- **Data in this exercise**
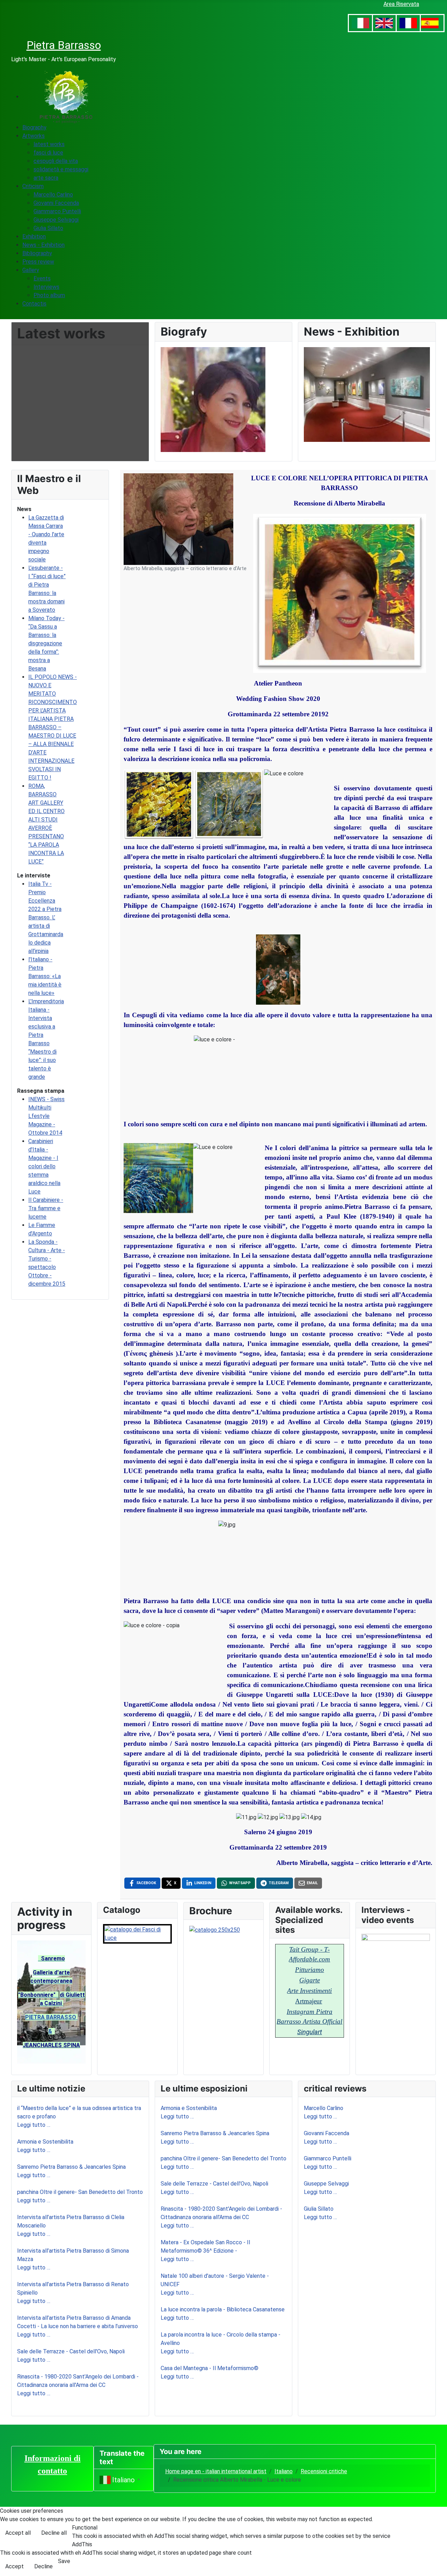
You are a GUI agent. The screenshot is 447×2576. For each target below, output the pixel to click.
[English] (384, 23)
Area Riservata (401, 4)
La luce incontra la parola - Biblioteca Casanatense (223, 2309)
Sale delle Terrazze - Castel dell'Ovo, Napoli (71, 2351)
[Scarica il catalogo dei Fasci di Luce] (137, 1933)
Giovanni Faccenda (326, 2133)
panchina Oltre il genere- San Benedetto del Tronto (80, 2192)
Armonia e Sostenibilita (45, 2141)
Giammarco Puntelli (327, 2158)
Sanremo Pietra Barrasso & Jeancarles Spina (71, 2167)
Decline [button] (43, 2566)
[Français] (408, 23)
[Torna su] (438, 2567)
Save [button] (64, 2561)
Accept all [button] (18, 2533)
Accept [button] (14, 2566)
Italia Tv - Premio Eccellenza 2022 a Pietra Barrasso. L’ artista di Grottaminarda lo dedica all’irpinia (45, 917)
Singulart (309, 2032)
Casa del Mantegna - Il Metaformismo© (209, 2368)
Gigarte (309, 1980)
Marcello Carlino (323, 2108)
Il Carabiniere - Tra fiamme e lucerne (45, 1208)
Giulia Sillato (319, 2208)
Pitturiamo (309, 1969)
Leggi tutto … (33, 2125)
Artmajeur (308, 2001)
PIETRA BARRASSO (51, 2017)
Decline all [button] (54, 2533)
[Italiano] (360, 23)
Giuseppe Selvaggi (326, 2183)
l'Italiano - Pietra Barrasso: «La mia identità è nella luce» (44, 976)
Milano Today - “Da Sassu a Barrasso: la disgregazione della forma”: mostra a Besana (46, 643)
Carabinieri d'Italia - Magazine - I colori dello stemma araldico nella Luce (44, 1166)
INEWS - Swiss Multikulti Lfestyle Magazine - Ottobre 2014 (46, 1116)
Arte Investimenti (309, 1990)
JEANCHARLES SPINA (51, 2045)
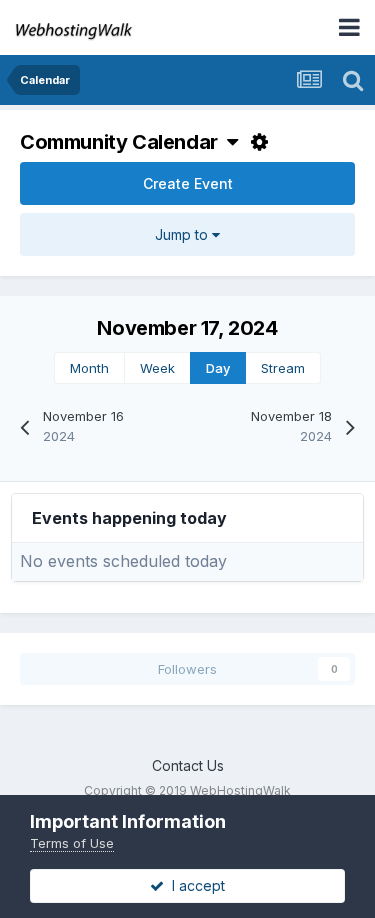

- **Exercise**
Please transcribe exactly the line containing "Area Riservata (401, 4)" and every later line through the end of the records above, omitting pictures.

- **Response to this exercise**
Area Riservata (401, 4)
La luce incontra la parola - Biblioteca Casanatense (223, 2309)
Sale delle Terrazze - Castel dell'Ovo, Napoli (71, 2351)
[Scarica il catalogo dei Fasci di Luce] (137, 1933)
Giovanni Faccenda (326, 2133)
panchina Oltre il genere- San Benedetto del Tronto (80, 2192)
Armonia e Sostenibilita (45, 2141)
Giammarco Puntelli (327, 2158)
Sanremo Pietra Barrasso & Jeancarles Spina (71, 2167)
Decline [button] (43, 2566)
[Français] (408, 23)
[Torna su] (438, 2567)
Save [button] (64, 2561)
Accept all [button] (18, 2533)
Accept [button] (14, 2566)
Italia Tv - Premio Eccellenza 2022 a Pietra Barrasso. L’ artista di Grottaminarda lo dedica all’irpinia (45, 917)
Singulart (309, 2032)
Casa del Mantegna - Il Metaformismo© (209, 2368)
Gigarte (309, 1980)
Marcello Carlino (323, 2108)
Il Carabiniere - Tra fiamme e lucerne (45, 1208)
Giulia Sillato (319, 2208)
Pitturiamo (309, 1969)
Leggi tutto … (33, 2125)
Artmajeur (308, 2001)
PIETRA BARRASSO (51, 2017)
Decline all [button] (54, 2533)
[Italiano] (360, 23)
Giuseppe Selvaggi (326, 2183)
l'Italiano - Pietra Barrasso: «La mia identità è nella luce» (44, 976)
Milano Today - “Da Sassu a Barrasso: la disgregazione della forma”: mostra a Besana (46, 643)
Carabinieri d'Italia - Magazine - I colori dello stemma araldico nella Luce (44, 1166)
INEWS - Swiss Multikulti Lfestyle Magazine - Ottobre 2014 (46, 1116)
Arte Investimenti (309, 1990)
JEANCHARLES SPINA (51, 2045)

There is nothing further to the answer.